Do this: Rescale everything from the line containing "The image size is (908, 545)." down through the end of the records, both ends included. Write out each line in full, multiplying only the click coordinates by 1.7 and rounding them to whole numbers with halves going up, and leave every other number unchanged.

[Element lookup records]

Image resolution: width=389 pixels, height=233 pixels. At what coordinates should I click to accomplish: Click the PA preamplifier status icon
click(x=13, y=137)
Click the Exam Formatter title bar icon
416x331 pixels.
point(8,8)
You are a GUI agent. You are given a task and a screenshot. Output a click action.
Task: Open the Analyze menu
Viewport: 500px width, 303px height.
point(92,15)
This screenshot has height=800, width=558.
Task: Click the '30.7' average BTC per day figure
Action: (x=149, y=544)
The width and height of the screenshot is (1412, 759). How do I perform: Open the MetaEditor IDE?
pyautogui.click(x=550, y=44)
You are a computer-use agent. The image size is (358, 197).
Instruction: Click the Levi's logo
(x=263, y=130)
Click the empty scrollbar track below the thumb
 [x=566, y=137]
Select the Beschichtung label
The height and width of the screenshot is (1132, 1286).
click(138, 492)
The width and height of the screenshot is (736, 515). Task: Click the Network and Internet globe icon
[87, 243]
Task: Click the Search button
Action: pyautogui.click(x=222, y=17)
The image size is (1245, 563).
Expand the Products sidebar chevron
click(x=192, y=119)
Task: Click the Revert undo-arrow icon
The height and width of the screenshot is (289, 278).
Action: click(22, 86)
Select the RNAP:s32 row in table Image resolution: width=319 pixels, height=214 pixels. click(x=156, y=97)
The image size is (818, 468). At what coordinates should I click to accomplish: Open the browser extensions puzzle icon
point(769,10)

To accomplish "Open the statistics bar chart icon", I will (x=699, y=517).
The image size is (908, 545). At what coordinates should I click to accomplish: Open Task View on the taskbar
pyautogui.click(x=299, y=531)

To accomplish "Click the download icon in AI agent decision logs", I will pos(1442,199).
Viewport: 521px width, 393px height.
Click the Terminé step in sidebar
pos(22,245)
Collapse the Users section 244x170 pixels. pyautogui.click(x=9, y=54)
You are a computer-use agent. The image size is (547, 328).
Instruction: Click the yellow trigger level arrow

Solution:
The image size is (908, 545). At what coordinates should I click to accomplish: Open Task View on the taskbar
pyautogui.click(x=508, y=903)

To accomplish "Click the download icon in AI agent decision logs", I will pos(2451,338).
Viewport: 521px width, 393px height.
Click the Terminé step in sidebar
pos(37,417)
Collapse the Users section 244x170 pixels. pyautogui.click(x=15, y=92)
You are a computer-use agent. The image size is (547, 328).
Instruction: Click the yellow trigger level arrow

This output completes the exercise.